Thompson was a standout athlete at his high school in New Jersey. He continued playing football at William & Mary between 1944 and 1948 – his career was interrupted by a year of service in the U.S. military during World War II – and helped the team to a series of winning records and bowl appearances. He was named an all-Southern Conference center three times in college and was a third-string All-American in 1948, his senior year.

Thompson joined the Browns in 1949 and played primarily as a linebacker as the team won the AAFC championship. The Browns joined the NFL in 1950 and won the league championship that year. Thompson was a leader for Cleveland, serving as its captain in 1952 and 1953, his final two seasons. He was named a first-team All-Pro in 1953. After retiring, Thompson worked as a financial executive and was a trustee at William & Mary. He was inducted into his college's athletics hall of fame in 1969 and into the Virginia Sports Hall of Fame in 1975. He died of cancer in 1990.

==Early life and college==

Thompson grew up in Woodbridge Township, New Jersey and attended Woodbridge High School. He played football there and was named an all-state athlete under head coach Nick Priscoe. After graduating, Thompson attended the College of William & Mary in Virginia, where he continued to play football as a center. He also played linebacker on defense for the William & Mary Indians, often staying on the field for the entire duration of games. Thompson played for William & Mary in 1944 and between 1946 and 1948 – his career was interrupted by a brief stint in the U.S. Army during World War II. He was a leader on the team and an anchor of its line.

William & Mary finished with an 8–2 win–loss record in 1946, and Thompson was named an all-Virginia center.
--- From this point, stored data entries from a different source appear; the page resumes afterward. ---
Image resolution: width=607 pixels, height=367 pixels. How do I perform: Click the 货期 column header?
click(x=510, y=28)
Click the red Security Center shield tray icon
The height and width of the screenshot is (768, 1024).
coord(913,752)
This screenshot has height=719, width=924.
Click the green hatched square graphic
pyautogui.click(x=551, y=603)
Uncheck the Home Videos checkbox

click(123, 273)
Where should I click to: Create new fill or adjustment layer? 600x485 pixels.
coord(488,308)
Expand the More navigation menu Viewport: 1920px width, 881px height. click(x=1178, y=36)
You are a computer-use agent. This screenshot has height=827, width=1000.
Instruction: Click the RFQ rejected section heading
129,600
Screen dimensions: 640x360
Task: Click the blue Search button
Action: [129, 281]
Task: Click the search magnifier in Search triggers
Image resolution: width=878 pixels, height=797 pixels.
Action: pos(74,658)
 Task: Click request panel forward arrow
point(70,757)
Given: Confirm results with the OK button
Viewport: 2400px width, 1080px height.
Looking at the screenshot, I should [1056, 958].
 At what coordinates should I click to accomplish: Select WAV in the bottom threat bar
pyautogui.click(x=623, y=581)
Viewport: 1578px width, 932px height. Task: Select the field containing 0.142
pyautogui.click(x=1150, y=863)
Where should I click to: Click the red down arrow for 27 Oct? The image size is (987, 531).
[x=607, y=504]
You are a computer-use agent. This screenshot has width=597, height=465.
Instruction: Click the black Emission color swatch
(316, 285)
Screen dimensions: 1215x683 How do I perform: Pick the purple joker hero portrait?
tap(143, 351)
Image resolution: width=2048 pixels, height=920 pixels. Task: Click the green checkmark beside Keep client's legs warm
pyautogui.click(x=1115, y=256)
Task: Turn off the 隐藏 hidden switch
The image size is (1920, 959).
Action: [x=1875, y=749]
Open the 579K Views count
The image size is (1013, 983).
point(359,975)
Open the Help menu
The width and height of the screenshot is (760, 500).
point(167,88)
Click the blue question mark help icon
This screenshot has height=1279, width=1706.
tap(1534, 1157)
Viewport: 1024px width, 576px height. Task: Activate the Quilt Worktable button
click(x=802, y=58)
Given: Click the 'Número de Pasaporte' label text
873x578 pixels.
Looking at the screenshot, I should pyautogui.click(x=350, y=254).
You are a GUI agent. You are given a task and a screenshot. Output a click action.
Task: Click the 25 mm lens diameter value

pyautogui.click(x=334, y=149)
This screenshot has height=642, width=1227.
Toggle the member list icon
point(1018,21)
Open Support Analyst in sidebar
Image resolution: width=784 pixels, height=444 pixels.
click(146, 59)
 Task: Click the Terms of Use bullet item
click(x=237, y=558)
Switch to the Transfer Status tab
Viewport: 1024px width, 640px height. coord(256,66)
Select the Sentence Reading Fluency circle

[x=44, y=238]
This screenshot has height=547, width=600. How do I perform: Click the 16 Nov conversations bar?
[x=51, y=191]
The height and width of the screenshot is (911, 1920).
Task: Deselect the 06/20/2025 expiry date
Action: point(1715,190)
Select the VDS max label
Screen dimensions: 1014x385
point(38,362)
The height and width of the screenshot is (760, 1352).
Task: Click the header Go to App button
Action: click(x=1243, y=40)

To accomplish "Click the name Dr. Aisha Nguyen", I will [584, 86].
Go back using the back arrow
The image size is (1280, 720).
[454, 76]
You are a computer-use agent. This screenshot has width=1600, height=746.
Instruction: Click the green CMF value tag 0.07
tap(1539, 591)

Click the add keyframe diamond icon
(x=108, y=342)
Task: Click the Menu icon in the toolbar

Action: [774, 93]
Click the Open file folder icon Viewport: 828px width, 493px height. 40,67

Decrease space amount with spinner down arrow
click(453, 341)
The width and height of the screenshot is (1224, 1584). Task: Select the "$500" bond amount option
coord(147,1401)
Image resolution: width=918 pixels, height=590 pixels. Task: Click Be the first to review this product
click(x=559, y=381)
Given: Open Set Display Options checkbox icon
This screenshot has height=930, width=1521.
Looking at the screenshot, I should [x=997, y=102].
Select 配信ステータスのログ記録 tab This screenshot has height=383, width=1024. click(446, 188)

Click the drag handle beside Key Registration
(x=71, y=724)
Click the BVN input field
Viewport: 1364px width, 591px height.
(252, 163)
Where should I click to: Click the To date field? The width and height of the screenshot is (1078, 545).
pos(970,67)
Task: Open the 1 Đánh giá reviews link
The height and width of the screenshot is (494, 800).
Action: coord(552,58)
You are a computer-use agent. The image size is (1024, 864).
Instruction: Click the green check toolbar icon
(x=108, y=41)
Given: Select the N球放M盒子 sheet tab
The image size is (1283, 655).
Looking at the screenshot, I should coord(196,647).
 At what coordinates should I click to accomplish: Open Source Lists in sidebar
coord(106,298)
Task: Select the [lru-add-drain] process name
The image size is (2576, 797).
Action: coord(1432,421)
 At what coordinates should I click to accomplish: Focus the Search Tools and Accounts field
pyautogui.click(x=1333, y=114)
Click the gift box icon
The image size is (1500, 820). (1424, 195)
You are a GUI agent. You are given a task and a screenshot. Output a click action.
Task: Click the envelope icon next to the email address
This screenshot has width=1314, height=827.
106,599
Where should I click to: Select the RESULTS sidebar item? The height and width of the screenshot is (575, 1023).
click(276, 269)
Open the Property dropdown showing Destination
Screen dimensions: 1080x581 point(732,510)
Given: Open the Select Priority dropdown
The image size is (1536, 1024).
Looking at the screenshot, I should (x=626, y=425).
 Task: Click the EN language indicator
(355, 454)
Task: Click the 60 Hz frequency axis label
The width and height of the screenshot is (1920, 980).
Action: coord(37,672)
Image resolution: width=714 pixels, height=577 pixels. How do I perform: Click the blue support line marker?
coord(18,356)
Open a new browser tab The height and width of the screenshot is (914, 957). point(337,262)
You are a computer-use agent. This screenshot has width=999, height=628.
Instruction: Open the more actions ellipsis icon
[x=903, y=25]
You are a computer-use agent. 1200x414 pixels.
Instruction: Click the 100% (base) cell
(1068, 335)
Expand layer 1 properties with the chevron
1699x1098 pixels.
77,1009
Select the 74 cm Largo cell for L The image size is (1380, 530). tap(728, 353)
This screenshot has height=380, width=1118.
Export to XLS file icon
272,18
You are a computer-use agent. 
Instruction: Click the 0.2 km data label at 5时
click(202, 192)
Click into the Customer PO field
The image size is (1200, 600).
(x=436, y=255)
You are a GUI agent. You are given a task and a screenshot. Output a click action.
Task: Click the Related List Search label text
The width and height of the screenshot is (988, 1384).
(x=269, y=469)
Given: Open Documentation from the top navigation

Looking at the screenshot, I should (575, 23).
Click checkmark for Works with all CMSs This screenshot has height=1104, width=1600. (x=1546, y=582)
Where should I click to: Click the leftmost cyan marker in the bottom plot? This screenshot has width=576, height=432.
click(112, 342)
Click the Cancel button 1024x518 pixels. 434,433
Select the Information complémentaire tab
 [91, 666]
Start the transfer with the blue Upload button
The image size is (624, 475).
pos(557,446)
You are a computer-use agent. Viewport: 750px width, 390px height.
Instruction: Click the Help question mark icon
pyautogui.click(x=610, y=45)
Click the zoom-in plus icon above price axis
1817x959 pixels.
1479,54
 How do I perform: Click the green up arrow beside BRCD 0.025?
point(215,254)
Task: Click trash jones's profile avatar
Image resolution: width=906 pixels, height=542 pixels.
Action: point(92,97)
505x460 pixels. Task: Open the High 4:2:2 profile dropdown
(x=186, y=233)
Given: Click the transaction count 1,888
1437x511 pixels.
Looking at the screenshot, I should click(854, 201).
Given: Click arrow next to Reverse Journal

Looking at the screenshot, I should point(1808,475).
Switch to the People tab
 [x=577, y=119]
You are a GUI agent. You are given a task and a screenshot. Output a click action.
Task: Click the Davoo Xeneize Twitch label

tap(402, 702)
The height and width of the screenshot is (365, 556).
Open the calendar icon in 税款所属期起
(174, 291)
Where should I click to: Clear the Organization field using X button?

The team improved to 9–2 the following year under head coach Rube McCray and won the Southern Conference, but lost to Arkansas in the Dixie Bowl. Thompson was again named an all-Virginia player and was named to an all-Southern Conference team. The Associated Press also named him an honorable mention All-American. In 1948, William & Mary posted a 7–2–2 win–loss–tie record and beat Oklahoma State in the Delta Bowl. Thompson was an all-state player for the third time in a row and an all-Southern Conference player for the second year running. The Associated Press named him a third-string All-American, and he was selected to play in the annual College All-Star Game, a now-defunct matchup between the champion of the professional National Football League (NFL) and a selection of the best college players in the country.

==Professional career==

Thompson was drafted in the third round of the 1948 NFL draft by the Washington Redskins of the NFL, but he instead signed with the Cleveland Browns of the All-America Football Conference (AAFC), a team coached by Paul Brown. Led by a sturdy defense and an offense that featured quarterback Otto Graham, fullback Marion Motley and end Dante Lavelli, the Browns finished with a 9–1–2 record in 1949 and won the AAFC championship. Thompson spent some time at center during his rookie year, but was mostly a middle linebacker in the Browns' 5-3 defense in his first three seasons.

The AAFC dissolved after the 1949 season, and the Browns were absorbed by the more established NFL. The Browns won the NFL championship in 1950, and advanced to the championship game but lost each year between 1951 and 1953, Thompson's last season. During his last two years, he was the right-side linebacker after Cleveland switched to a 5-2 defense. He was named a second-team All-Pro in 1951 and 1952 and a first-team All-Pro in 1953. Thompson, who was known as a sure tackler and a tenacious leader on defense, was the Browns' team captain in his final two seasons.

==Later life and death==

Thompson started a career in the financial industry after retiring from football. He was inducted into the William & Mary Athletics Hall of Fame in 1969 and the Virginia Sports Hall of Fame in 1975. Thompson, who served on William & Mary's board of trustees, was appointed a senior vice president at the brokerage Shearson Lehman Hutton in early 1990, heading the company's Baltimore office. He died of cancer in later that year. Thompson and his wife, Elizabeth, had four children.